Kazım GÜLEÇYÜZ |
|
Darbe ve demagoji |
12 Eylülcülerin yargılanması gereğini gündeme getirdiği için Baykal’a çok bozulduğunu söyleyen Evren, mahkemeye çıkmaktansa intihar edeceğini tekrarlarken, bunun yöntemini “kafasına bir kurşun sıkmak” şeklinde tasrih etmiş. Ve CHP liderine “Evvelâ 27 Mayıs’ı sorgulasın” çağrısında bulunmuş. Burada çelişki ve demagojiler iç içe.
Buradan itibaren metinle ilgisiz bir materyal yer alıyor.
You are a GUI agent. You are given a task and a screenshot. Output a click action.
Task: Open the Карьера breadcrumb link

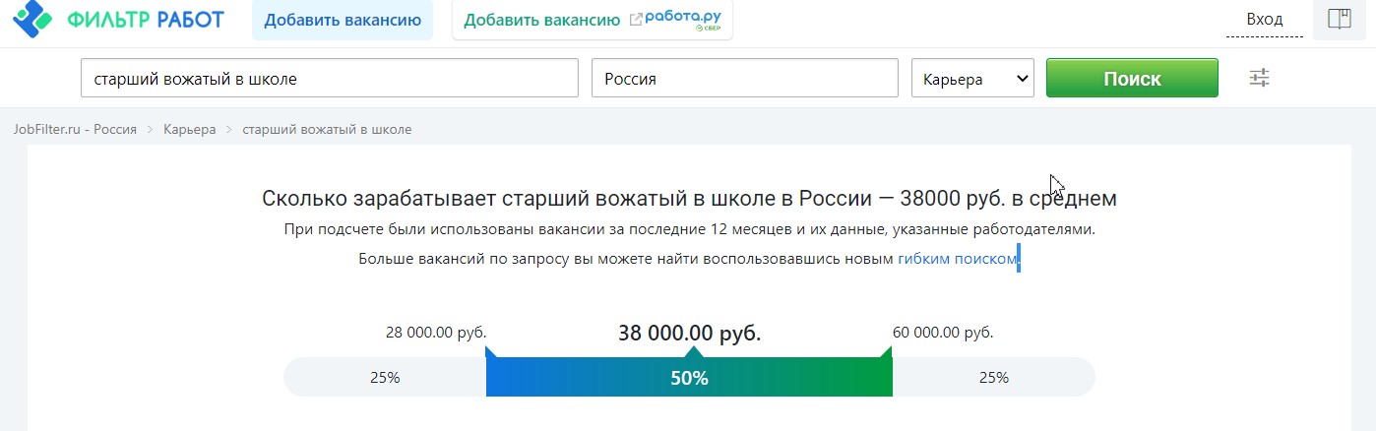coord(190,129)
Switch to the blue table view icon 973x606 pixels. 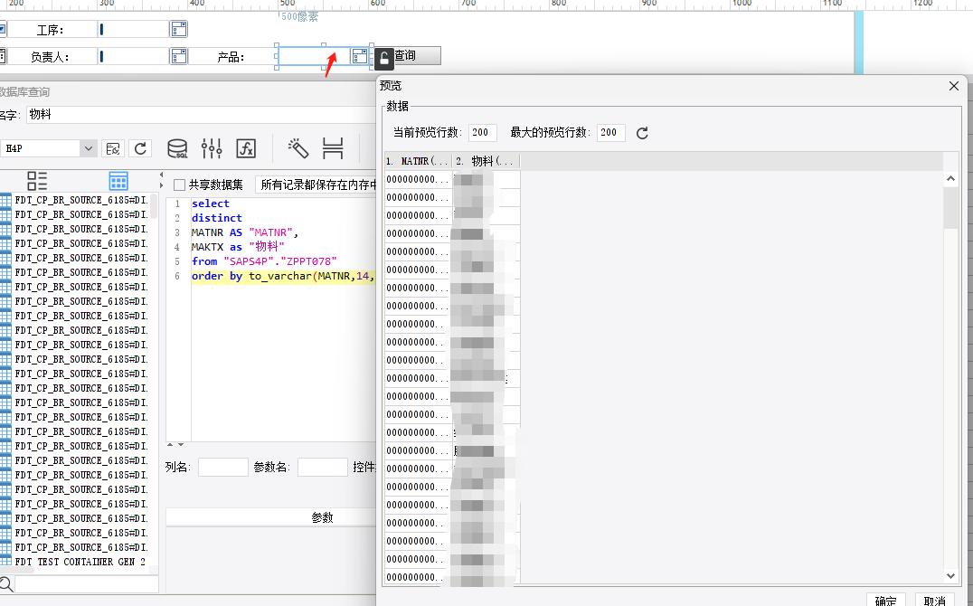tap(118, 180)
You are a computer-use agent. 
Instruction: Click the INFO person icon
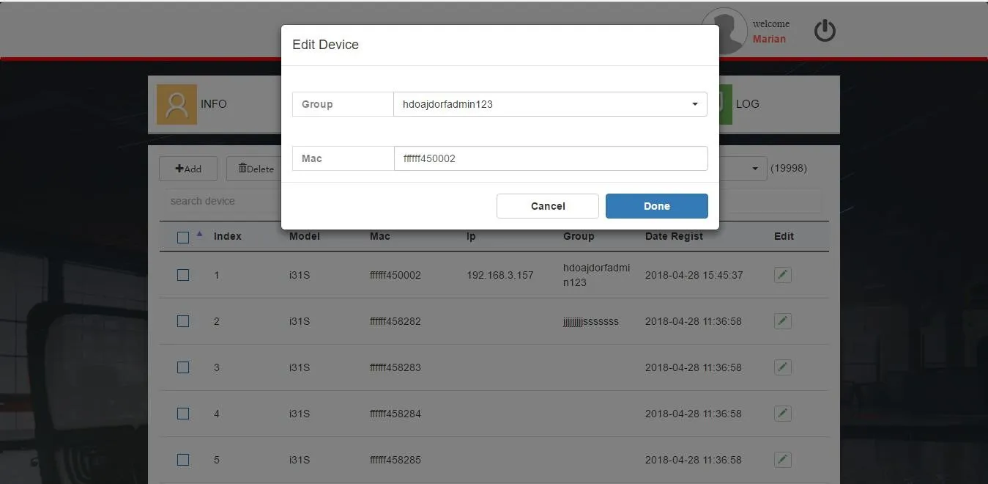click(176, 104)
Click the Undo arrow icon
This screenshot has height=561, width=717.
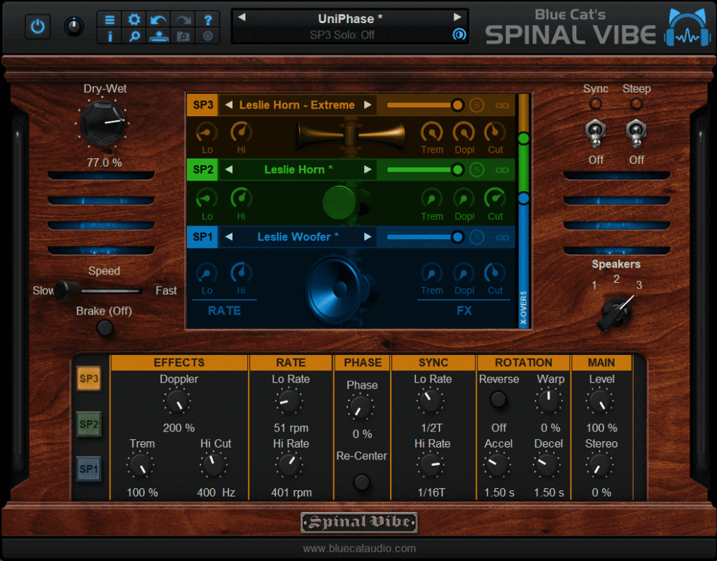158,19
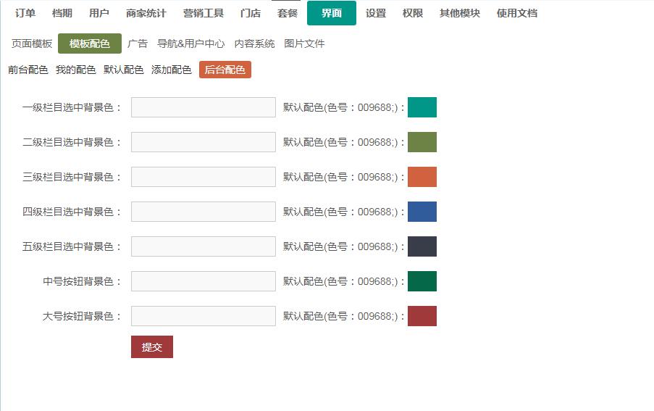
Task: Select the dark green 中号按钮 color swatch
Action: pyautogui.click(x=422, y=281)
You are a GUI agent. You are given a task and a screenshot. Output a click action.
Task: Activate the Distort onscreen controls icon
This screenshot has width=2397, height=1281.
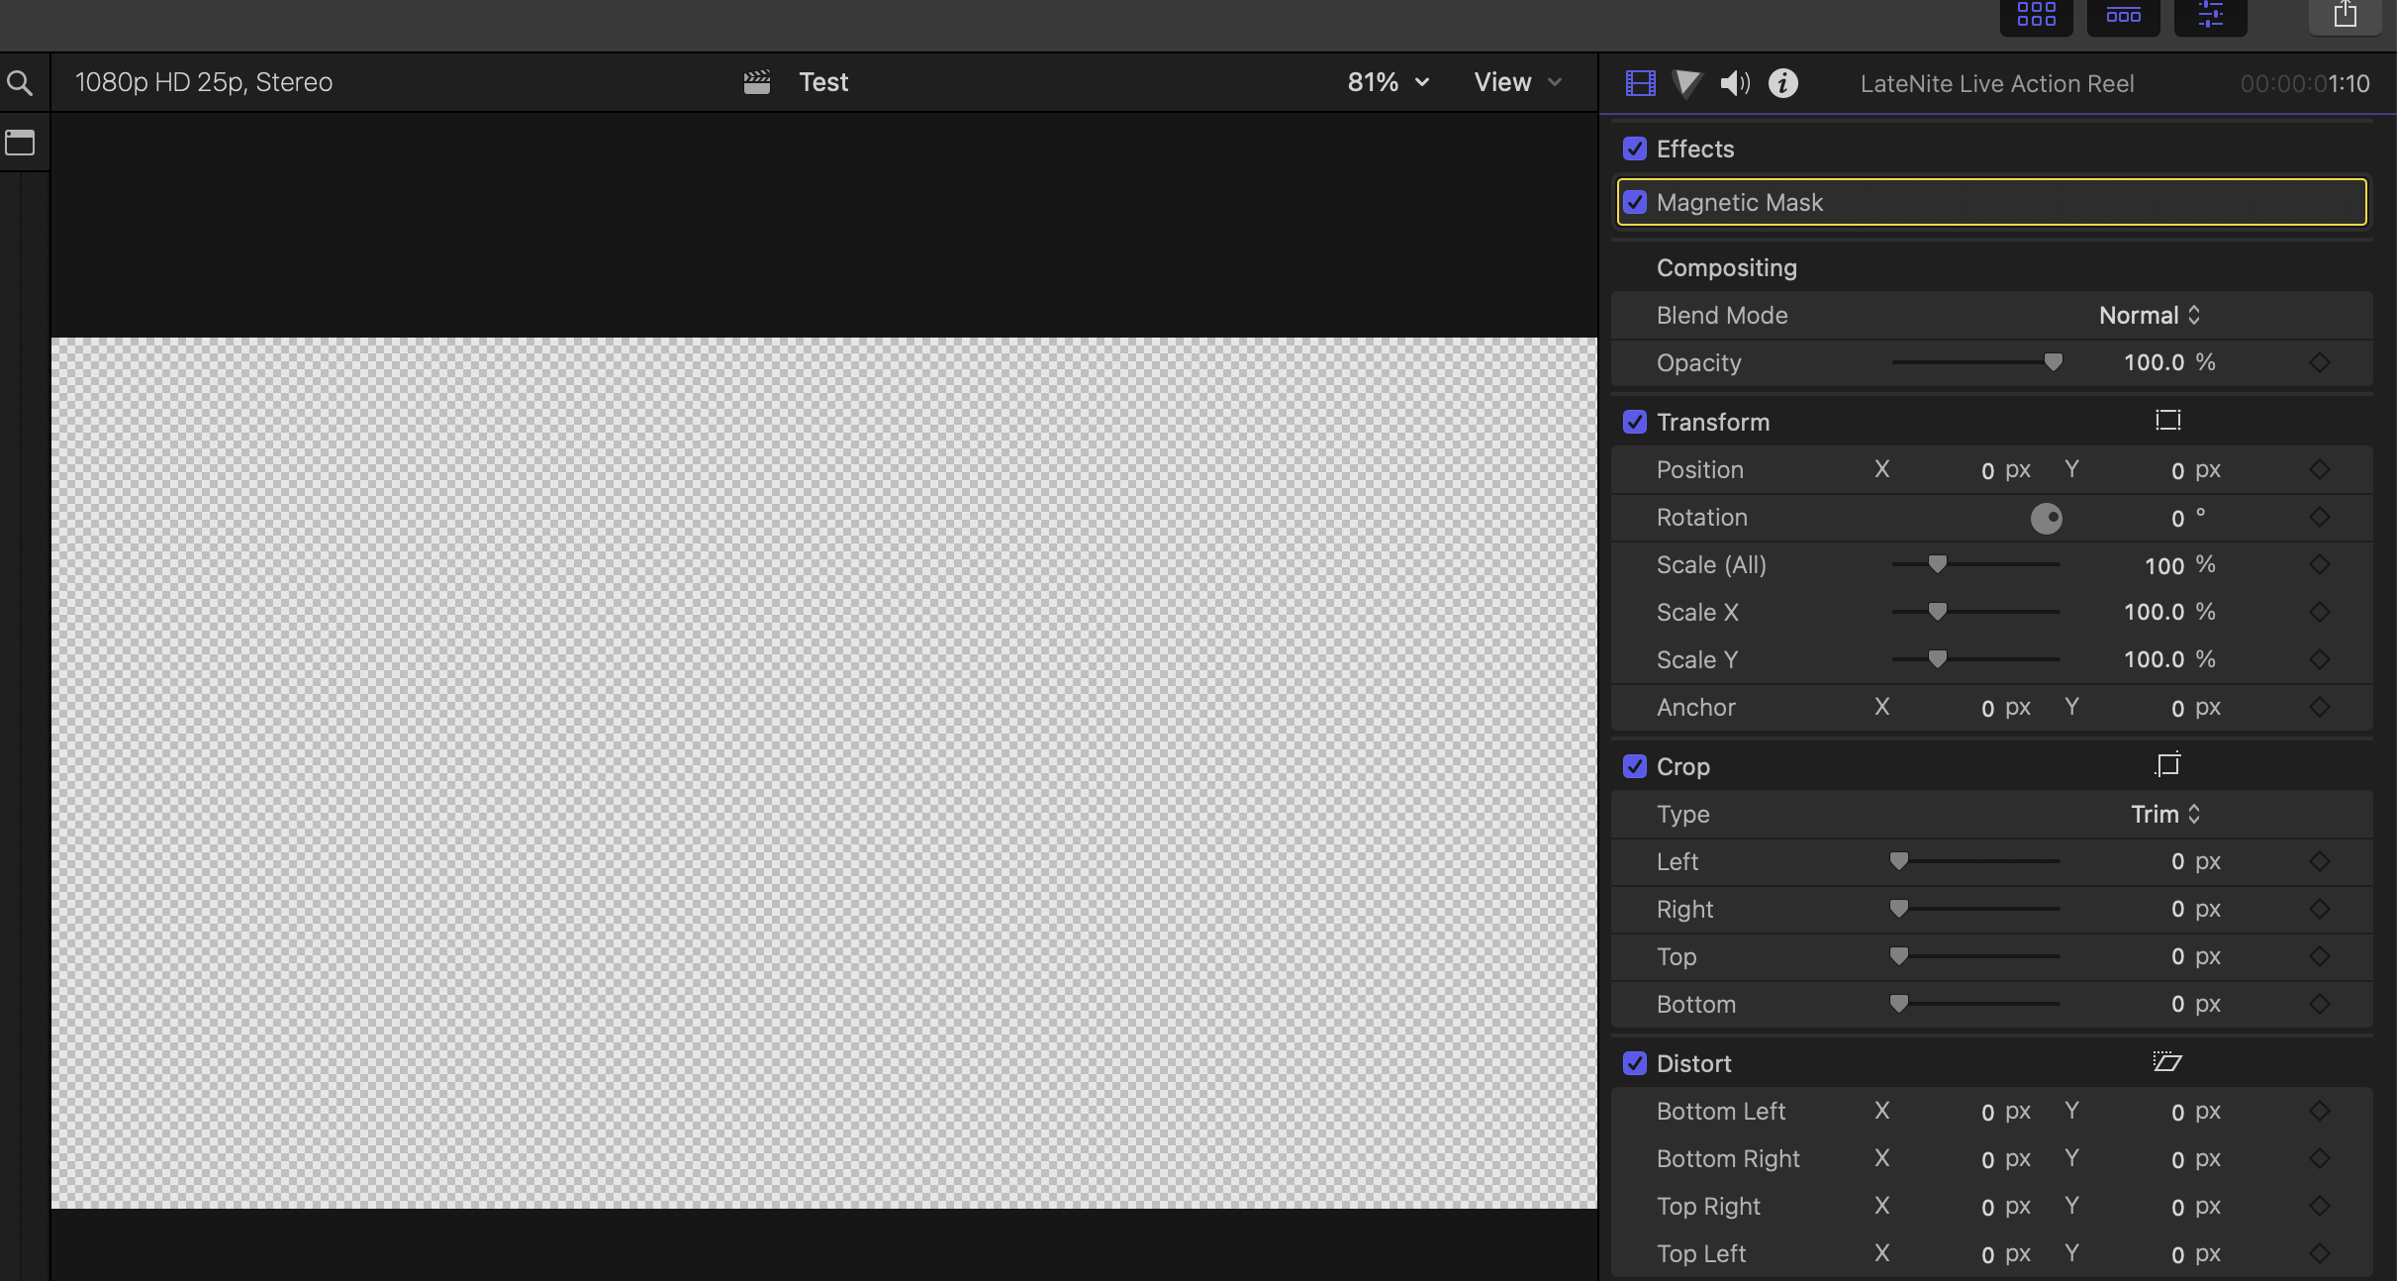[x=2167, y=1062]
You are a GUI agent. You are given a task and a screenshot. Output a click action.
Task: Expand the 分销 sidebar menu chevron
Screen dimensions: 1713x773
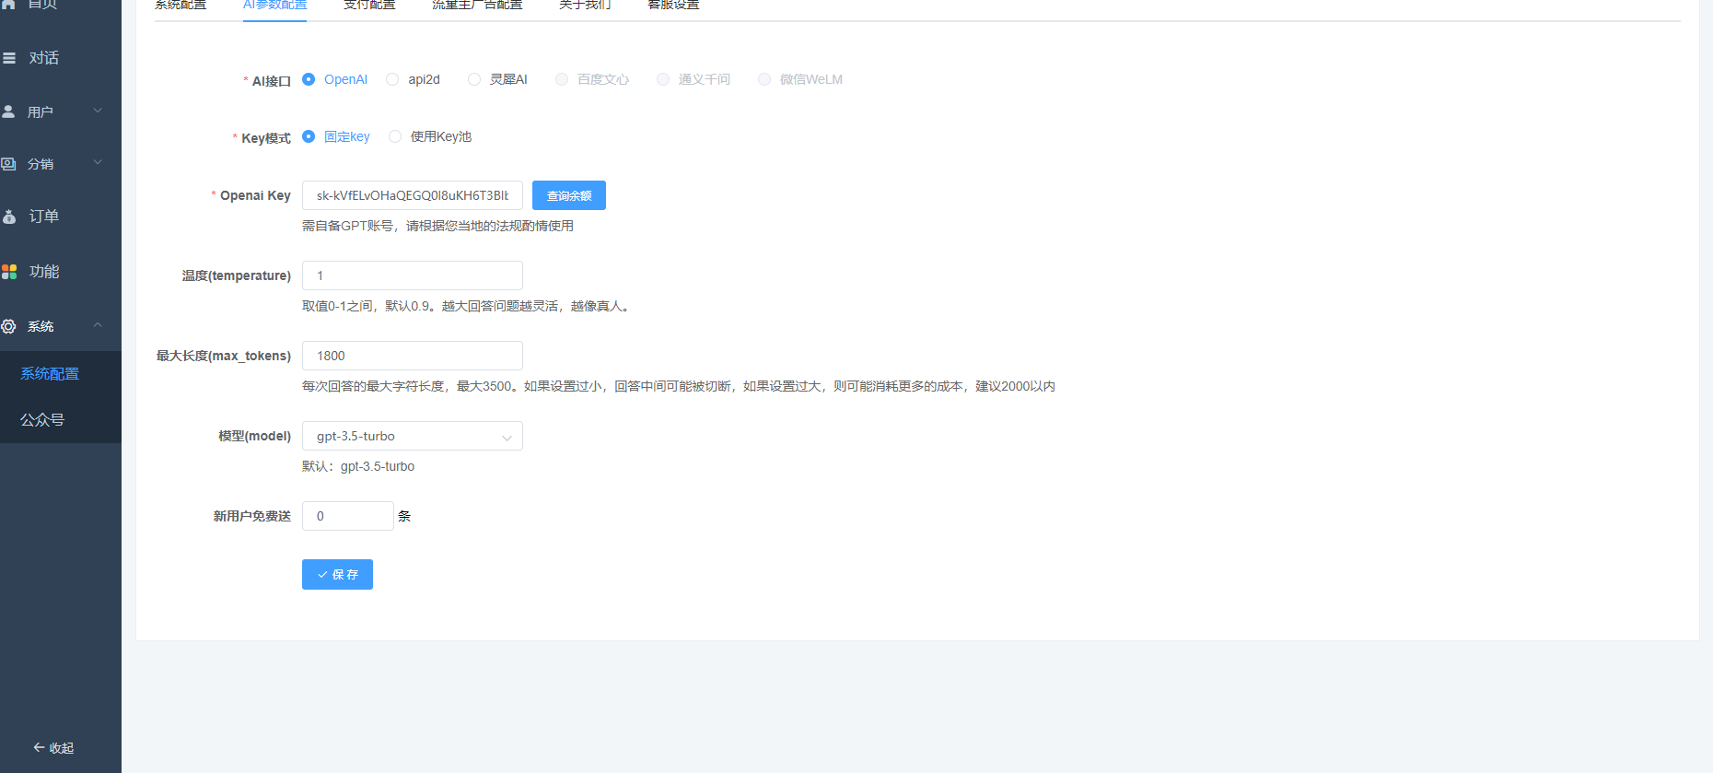(98, 163)
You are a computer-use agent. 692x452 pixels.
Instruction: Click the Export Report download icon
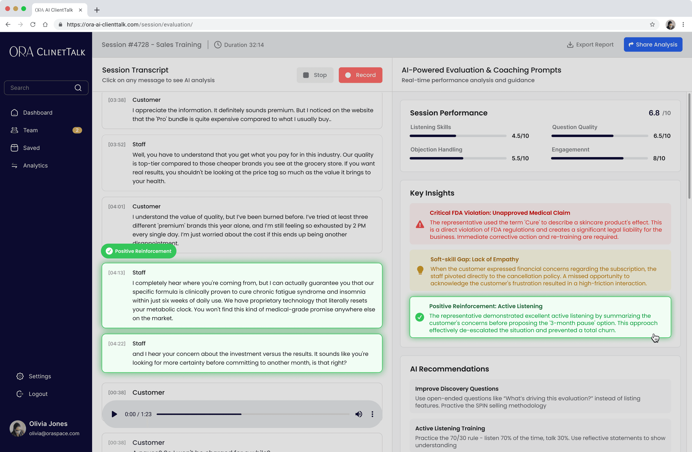pyautogui.click(x=570, y=45)

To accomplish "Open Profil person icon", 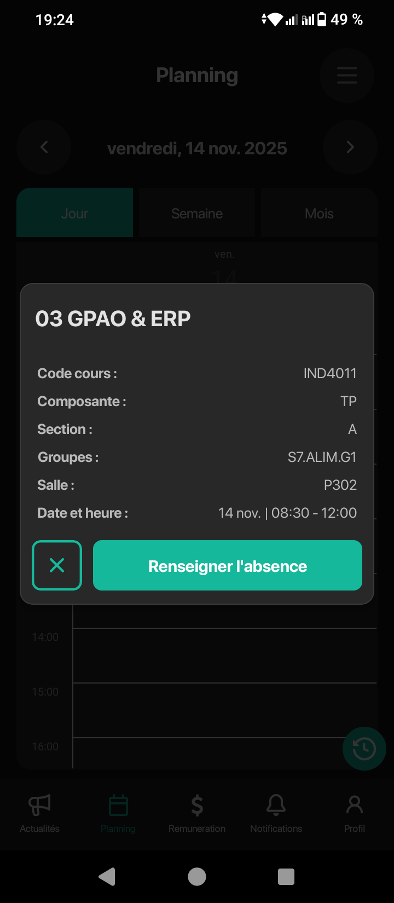I will pos(355,805).
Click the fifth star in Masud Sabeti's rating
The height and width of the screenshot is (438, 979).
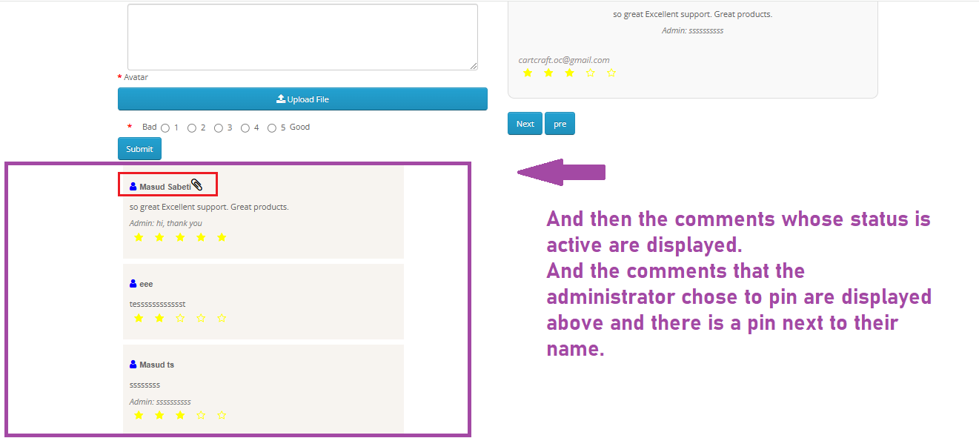pyautogui.click(x=222, y=237)
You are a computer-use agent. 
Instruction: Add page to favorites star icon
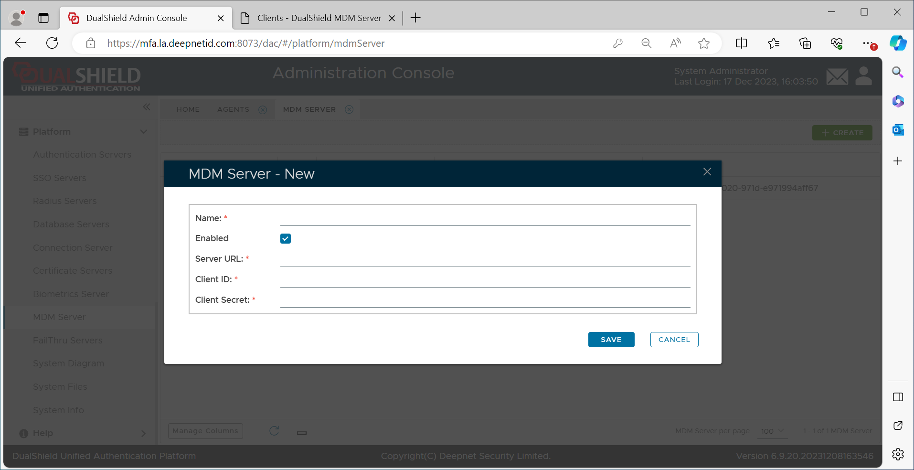point(703,43)
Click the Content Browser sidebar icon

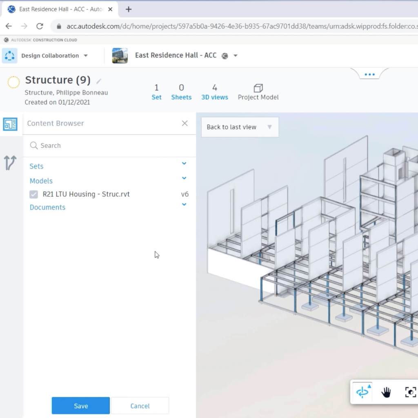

Evren bir taraftan Baykal’ı “27 Mayıs’a alkış tutmak”la eleştirirken kendisinin 60 darbesine karşı olduğu gibi bir izlenim vermeye çalışıyor, ama 12 Eylül’ün, 27 Mayıs’la açılan darbeler zincirinin bir halkası olduğunu ve 82 anayasasının, 61 anayasasıyla kurulan ara rejim düzenini daha da tahkim edip pekiştirdiğini gizlemeye çalışıyor. 27 Mayıs olmasaydı 12 Eylül olabilir miydi? 12 Eylülcülerin lâfta 27 Mayıs’a karşı gibi görünmeleri ve halkı yanıltıp kendilerine meşruiyet ve destek sağlamak için 27 Mayıs’ı bayram olmaktan çıkarmaları bu gerçeği değiştirir mi? Evren’in bir demagojisi de şu sözlerinde: “Bir emir kanunsuzsa, sadece emir veren değil, uygulayıcılar da sorumludur. 12 Eylül harekâtını Türk Silâhlı Kuvvetlerinin bütün mensupları uyguladı. Haydi şimdi hepsini yargılayın.” (Ertuğrul Özkök, Hürriyet, 26.6.09) Bu mantık, doğru bir kuralın, suç işlemiş birince, kendisini temize çıkarmak gibi kötü bir niyetle ne kadar yanlış kullanılıp ne denli istismar edilebileceğine tipik bir örnek teşkil ediyor. Evren, 12 Eylül 1980 günü okuduğu, o zaman tek kanal olarak mevcut olan TRT ekran ve mikrofonundan canlı olarak yayınlanan ihtilâl beyannamesinde, darbenin emir-komuta zinciri içinde gerçekleştirildiğini özellikle vurgulamıştı. Aksi bir durum, ordu içinde bir çatlak ve parçalanma tablosu ortaya çıkaracak ve böyle birşey çok daha vahim sonuçlara yol açabilecekti. En önemli gerekçe olarak sokaklardaki kanlı çatışmaları ve anarşik olayları gösteren bir darbe, ordu içinde de bir “iç savaş”ı beraberinde getirebilecek ve böylece sonunun nereye varacağı kestirilemeyecek bir kaos meydana gelebilecekti. Ki, 12 Eylül’ün 27 Mayıs’tan farkı, darbenin emirkomuta zinciri tanımayan alt kademe subayların oluşturduğu bir cunta yerine, TSK’yı yöneten komutanlarca gerçekleştirilmiş olmasıydı...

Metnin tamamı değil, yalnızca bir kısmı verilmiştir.